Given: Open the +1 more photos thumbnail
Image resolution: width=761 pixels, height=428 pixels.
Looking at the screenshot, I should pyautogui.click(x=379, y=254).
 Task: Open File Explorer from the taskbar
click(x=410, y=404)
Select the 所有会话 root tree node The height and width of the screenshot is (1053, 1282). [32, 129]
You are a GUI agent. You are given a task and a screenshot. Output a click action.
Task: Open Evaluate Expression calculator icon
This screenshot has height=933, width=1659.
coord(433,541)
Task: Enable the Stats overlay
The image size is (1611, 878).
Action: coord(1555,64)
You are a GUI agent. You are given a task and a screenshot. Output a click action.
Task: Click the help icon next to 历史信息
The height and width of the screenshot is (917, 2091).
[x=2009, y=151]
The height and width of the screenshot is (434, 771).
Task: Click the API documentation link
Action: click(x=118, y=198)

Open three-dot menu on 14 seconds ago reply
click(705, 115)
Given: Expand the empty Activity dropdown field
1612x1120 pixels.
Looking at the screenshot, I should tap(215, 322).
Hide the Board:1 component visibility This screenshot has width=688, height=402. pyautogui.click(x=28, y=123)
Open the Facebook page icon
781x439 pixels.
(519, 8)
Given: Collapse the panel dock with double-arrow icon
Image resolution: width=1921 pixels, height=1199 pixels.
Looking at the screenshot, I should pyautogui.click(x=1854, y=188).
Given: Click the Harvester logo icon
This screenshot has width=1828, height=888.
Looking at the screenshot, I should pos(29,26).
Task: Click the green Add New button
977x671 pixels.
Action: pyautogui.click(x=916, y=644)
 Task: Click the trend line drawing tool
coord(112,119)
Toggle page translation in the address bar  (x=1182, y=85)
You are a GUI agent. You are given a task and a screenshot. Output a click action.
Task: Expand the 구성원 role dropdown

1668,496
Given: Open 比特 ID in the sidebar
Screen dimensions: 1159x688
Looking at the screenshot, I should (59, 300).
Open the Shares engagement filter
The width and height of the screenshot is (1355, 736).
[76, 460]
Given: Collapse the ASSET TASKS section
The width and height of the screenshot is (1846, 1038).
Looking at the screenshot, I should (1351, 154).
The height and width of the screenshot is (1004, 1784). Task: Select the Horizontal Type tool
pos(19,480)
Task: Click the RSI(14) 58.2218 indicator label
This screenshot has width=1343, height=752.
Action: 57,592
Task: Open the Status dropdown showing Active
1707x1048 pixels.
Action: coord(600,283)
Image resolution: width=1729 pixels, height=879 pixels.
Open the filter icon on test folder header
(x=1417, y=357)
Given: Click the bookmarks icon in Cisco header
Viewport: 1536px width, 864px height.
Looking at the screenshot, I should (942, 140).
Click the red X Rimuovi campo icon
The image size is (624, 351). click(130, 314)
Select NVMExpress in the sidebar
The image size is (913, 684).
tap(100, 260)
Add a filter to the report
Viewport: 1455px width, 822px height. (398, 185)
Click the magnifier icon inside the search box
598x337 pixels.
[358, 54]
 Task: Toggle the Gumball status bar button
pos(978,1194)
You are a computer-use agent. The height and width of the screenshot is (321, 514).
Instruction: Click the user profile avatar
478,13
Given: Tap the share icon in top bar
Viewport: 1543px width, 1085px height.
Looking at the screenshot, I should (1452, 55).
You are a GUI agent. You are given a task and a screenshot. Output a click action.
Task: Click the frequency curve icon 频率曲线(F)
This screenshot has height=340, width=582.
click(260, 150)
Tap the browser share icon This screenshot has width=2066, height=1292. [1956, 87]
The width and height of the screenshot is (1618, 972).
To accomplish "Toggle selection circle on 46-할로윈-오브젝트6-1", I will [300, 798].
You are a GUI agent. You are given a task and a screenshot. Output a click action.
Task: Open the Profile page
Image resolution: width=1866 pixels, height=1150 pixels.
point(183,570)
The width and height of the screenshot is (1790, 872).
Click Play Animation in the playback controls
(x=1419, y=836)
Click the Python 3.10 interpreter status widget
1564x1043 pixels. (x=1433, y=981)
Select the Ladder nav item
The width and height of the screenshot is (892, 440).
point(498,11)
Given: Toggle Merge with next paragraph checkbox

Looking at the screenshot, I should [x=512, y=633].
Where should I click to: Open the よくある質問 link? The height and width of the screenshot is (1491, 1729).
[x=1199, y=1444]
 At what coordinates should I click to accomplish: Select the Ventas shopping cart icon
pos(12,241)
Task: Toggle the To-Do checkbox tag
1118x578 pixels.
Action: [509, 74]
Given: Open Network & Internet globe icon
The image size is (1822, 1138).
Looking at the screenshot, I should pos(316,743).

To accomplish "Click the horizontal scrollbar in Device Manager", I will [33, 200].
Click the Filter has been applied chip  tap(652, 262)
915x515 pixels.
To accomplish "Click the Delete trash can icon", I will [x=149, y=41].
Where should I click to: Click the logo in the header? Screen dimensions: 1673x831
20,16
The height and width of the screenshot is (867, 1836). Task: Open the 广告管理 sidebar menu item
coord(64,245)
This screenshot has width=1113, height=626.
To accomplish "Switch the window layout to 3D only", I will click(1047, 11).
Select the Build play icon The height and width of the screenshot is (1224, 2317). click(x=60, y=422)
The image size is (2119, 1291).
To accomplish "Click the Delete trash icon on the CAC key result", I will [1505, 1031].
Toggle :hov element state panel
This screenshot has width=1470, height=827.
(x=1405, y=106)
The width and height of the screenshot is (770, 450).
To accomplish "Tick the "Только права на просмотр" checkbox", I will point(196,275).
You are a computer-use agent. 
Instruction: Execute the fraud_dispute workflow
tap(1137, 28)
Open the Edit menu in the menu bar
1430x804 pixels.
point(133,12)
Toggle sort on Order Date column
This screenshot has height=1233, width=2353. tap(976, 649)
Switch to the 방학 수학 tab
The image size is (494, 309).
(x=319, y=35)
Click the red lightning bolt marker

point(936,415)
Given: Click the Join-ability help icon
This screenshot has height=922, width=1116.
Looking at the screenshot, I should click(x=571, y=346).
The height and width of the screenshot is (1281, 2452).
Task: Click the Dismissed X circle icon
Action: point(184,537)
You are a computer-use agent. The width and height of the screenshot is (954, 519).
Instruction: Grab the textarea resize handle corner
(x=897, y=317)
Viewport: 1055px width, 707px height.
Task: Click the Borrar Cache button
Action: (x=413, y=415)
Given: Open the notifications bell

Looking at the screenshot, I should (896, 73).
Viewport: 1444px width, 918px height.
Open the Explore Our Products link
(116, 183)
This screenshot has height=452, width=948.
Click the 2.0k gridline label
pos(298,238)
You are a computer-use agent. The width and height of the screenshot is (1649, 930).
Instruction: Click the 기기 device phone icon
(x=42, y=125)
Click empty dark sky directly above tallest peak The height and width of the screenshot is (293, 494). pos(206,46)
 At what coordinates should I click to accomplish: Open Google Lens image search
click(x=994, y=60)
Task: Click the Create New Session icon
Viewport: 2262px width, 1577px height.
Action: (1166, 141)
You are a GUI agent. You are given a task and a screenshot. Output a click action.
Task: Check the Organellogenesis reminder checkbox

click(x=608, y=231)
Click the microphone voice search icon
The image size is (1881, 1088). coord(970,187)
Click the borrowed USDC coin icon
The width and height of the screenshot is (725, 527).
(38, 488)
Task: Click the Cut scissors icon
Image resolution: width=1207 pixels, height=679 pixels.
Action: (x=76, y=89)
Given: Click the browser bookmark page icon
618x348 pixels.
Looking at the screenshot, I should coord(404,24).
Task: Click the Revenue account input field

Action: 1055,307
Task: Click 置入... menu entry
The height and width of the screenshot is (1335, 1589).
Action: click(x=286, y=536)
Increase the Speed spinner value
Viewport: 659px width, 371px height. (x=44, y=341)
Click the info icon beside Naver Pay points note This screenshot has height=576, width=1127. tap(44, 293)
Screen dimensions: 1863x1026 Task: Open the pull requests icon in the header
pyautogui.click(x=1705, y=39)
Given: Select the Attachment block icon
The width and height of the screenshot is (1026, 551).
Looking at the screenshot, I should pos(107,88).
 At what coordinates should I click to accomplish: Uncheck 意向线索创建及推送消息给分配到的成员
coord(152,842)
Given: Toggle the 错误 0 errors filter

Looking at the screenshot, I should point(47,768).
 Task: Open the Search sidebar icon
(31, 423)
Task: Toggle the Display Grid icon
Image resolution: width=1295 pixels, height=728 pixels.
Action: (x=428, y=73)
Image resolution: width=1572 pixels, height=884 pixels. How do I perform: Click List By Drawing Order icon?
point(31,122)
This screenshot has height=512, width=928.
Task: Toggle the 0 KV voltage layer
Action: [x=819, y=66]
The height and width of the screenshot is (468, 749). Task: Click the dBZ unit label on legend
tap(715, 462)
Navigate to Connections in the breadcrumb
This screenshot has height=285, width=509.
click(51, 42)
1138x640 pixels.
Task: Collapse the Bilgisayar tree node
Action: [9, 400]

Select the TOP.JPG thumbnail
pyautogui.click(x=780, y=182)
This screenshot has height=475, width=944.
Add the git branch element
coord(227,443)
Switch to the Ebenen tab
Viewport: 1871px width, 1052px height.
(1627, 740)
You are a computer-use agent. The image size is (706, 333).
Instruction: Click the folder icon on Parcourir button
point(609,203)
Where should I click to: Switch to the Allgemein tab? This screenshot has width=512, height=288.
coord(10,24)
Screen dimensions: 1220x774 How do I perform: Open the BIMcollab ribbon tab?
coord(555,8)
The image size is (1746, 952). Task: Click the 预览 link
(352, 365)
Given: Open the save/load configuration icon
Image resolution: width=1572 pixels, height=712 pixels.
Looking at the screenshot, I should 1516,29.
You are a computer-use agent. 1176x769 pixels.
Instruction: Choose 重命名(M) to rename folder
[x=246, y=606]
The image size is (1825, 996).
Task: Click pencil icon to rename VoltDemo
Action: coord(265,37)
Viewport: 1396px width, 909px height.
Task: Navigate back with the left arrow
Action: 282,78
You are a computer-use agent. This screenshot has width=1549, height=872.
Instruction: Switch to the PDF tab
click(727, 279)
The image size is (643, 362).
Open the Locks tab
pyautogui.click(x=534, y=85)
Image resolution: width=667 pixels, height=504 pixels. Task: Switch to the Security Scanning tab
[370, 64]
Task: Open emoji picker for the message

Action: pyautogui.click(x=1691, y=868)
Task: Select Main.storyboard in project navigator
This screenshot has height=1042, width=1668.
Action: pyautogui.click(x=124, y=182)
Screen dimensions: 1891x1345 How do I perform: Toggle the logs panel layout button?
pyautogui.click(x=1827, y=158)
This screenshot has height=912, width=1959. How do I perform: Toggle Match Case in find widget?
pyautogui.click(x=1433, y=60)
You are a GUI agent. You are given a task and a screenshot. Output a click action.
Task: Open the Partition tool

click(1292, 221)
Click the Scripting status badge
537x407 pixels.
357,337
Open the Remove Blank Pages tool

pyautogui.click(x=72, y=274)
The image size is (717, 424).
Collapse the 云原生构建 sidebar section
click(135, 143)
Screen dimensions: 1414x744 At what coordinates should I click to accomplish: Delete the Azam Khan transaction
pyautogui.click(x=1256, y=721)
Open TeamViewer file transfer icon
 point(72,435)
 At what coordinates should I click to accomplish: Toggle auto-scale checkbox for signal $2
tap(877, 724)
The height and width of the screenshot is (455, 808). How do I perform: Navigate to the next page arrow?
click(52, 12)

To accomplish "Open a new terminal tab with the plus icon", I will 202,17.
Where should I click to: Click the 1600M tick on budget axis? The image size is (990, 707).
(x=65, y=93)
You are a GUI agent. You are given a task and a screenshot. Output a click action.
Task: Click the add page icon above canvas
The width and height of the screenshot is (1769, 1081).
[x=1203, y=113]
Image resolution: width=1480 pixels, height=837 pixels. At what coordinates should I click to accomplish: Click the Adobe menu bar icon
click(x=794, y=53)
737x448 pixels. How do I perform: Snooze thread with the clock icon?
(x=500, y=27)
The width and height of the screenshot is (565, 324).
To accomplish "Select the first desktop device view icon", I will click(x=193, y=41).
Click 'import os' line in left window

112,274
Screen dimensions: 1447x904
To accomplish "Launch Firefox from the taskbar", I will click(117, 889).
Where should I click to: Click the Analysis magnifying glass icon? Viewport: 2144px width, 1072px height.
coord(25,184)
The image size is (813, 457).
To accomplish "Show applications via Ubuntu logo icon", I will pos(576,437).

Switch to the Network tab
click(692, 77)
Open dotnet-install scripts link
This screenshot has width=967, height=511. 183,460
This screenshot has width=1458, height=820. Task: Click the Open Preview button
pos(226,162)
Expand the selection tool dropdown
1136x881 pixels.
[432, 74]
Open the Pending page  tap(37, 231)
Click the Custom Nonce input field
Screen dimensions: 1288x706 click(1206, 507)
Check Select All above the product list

* **EXERCISE PROMPT**
Copy out the lines above exactly, beginning at the one that contains "Where should I click to: Click the logo" and ending at the one that contains "The width and height of the screenshot is (770, 450).".

* **ANSWER FOR THIS EXERCISE**
Where should I click to: Click the logo in the header? Screen dimensions: 1673x831
20,16
The height and width of the screenshot is (867, 1836). Task: Open the 广告管理 sidebar menu item
coord(64,245)
This screenshot has width=1113, height=626.
To accomplish "Switch the window layout to 3D only", I will click(1047, 11).
Select the Build play icon The height and width of the screenshot is (1224, 2317). click(x=60, y=422)
The image size is (2119, 1291).
To accomplish "Click the Delete trash icon on the CAC key result", I will [1505, 1031].
Toggle :hov element state panel
This screenshot has width=1470, height=827.
(x=1405, y=106)
The width and height of the screenshot is (770, 450).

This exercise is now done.